» WHAT YOU WILL DO:
Your answer should be the exact lines of the data below from the one containing "You are a GUI" through the one containing "Image resolution: width=800"; please include nothing else.

» EXERCISE DATA:
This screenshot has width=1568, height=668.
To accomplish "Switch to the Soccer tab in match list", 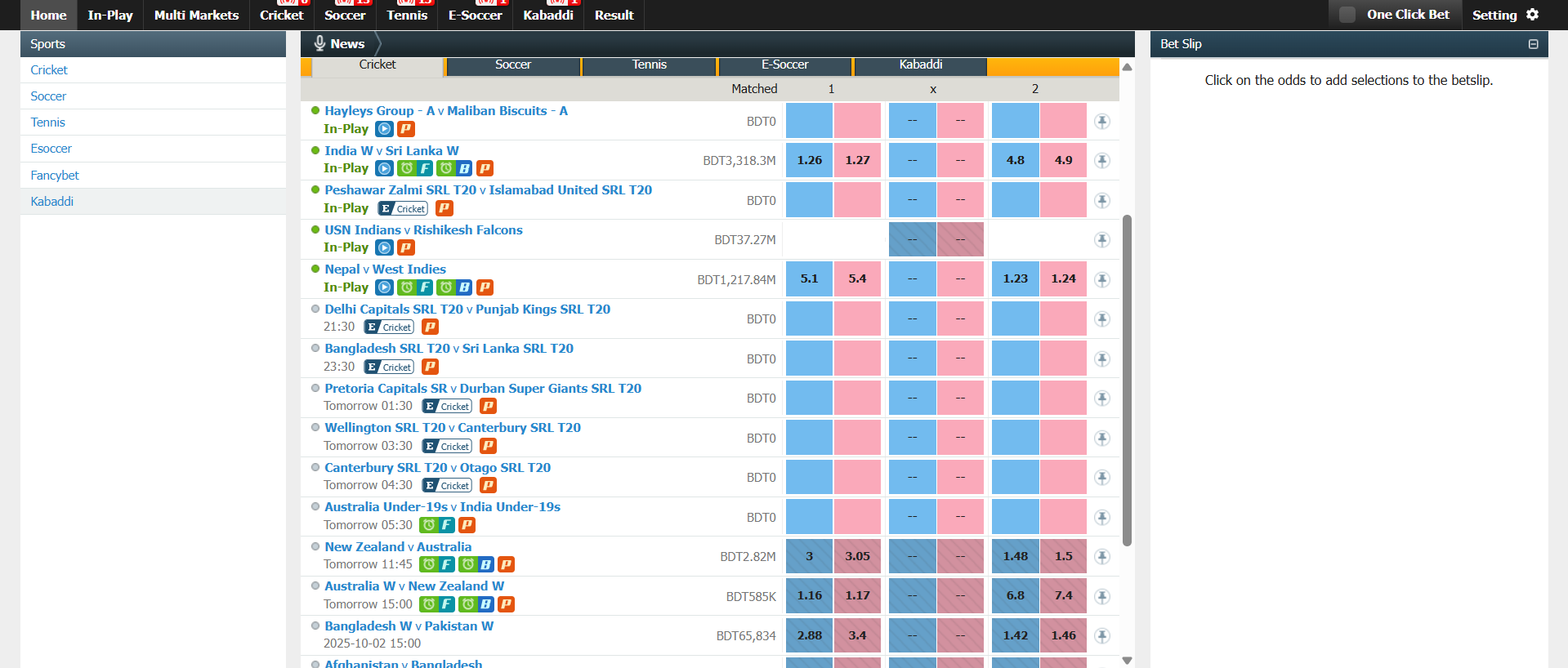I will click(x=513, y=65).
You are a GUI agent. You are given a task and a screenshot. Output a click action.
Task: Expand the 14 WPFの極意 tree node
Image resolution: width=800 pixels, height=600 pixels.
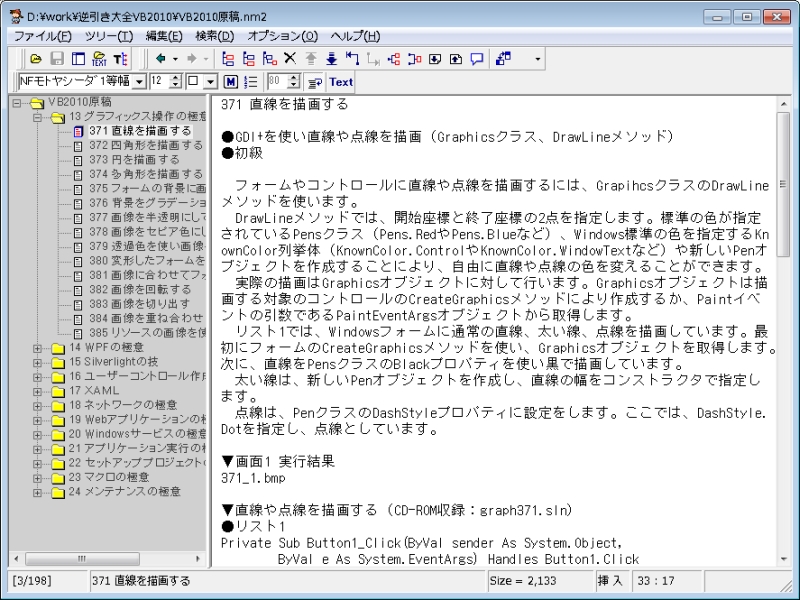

--

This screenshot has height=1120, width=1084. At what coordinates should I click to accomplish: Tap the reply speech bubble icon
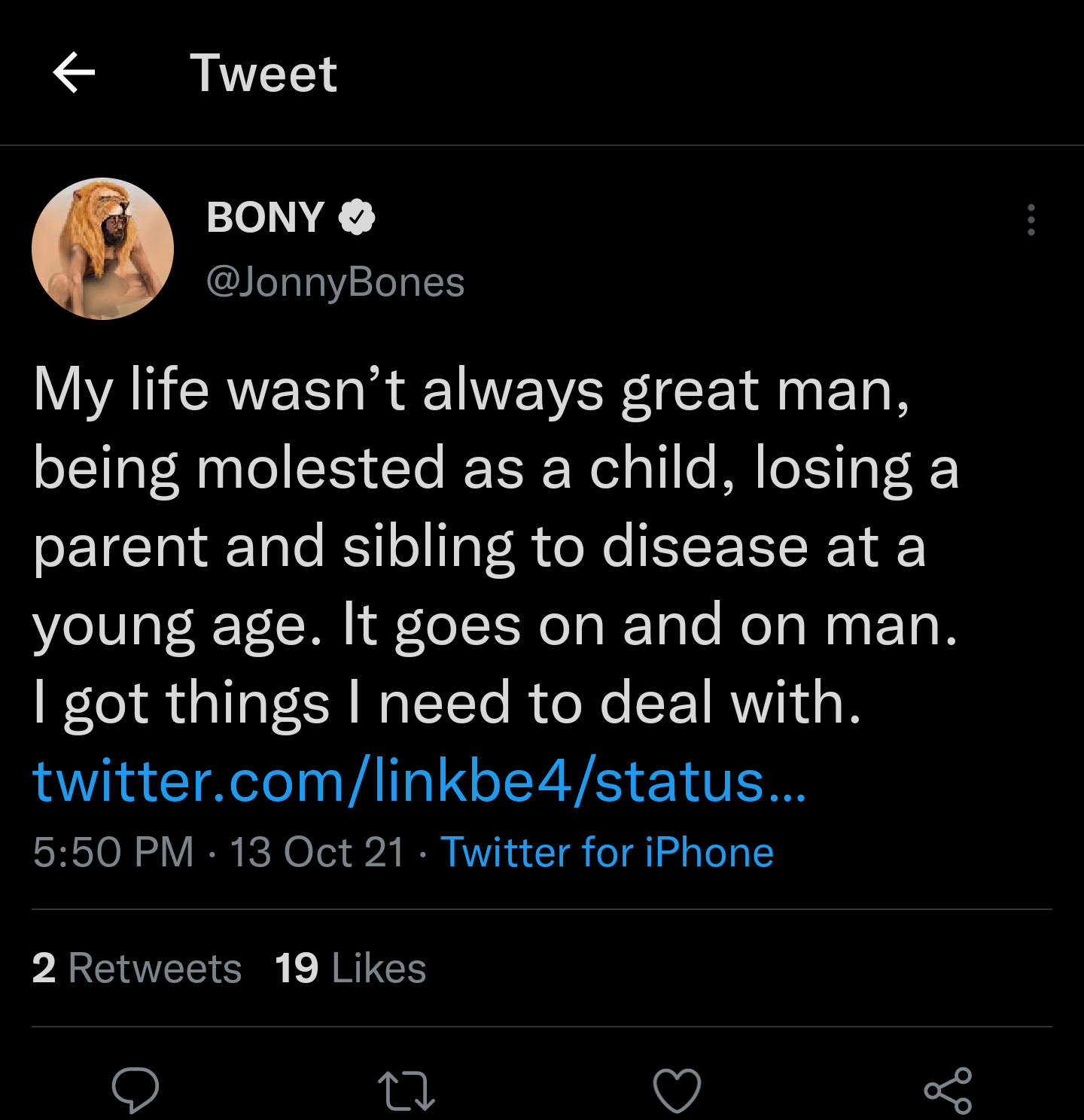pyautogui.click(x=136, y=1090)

* * *

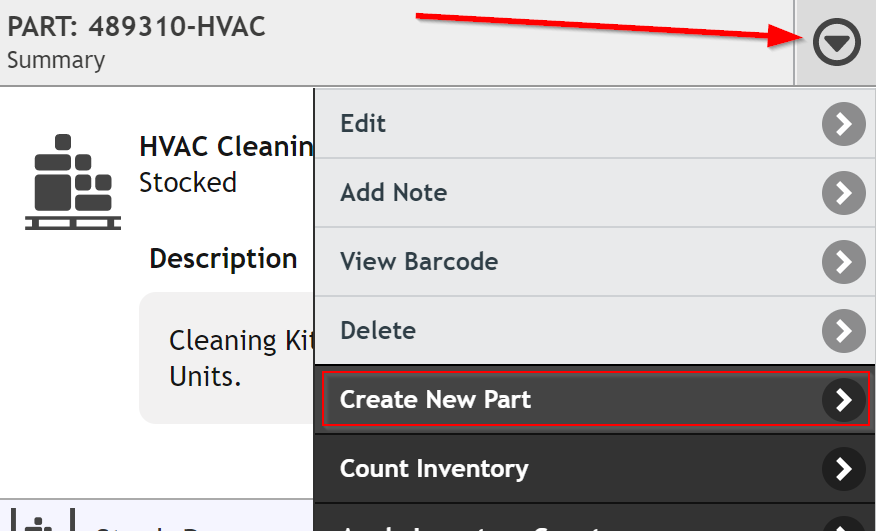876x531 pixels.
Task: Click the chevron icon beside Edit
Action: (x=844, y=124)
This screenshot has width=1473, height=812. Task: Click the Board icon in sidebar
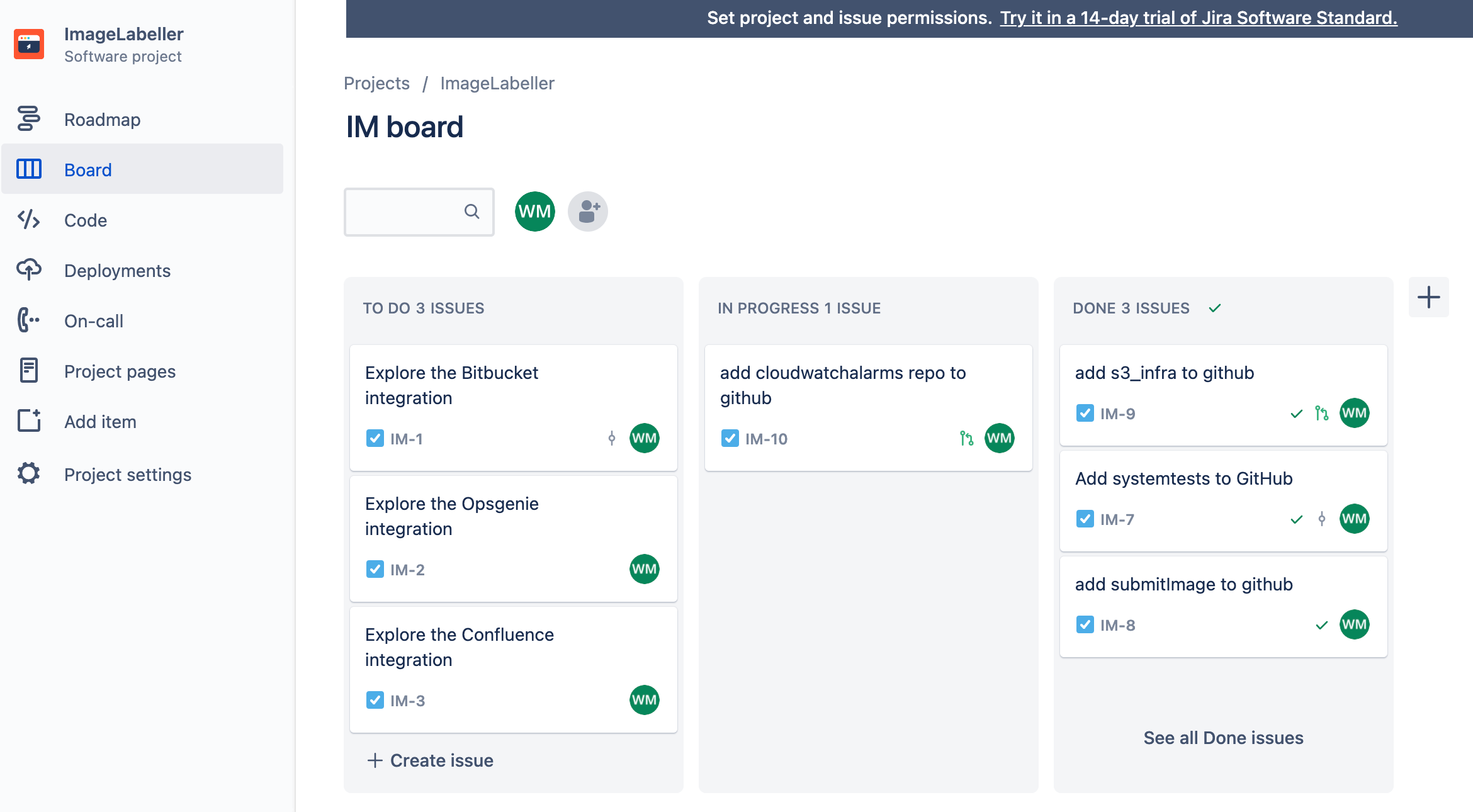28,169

» ANSWER SECTION:
You are a GUI agent. You are given a task and a screenshot. Output a click action.
Task: Expand the 14 WPFの極意 tree node
Image resolution: width=800 pixels, height=600 pixels.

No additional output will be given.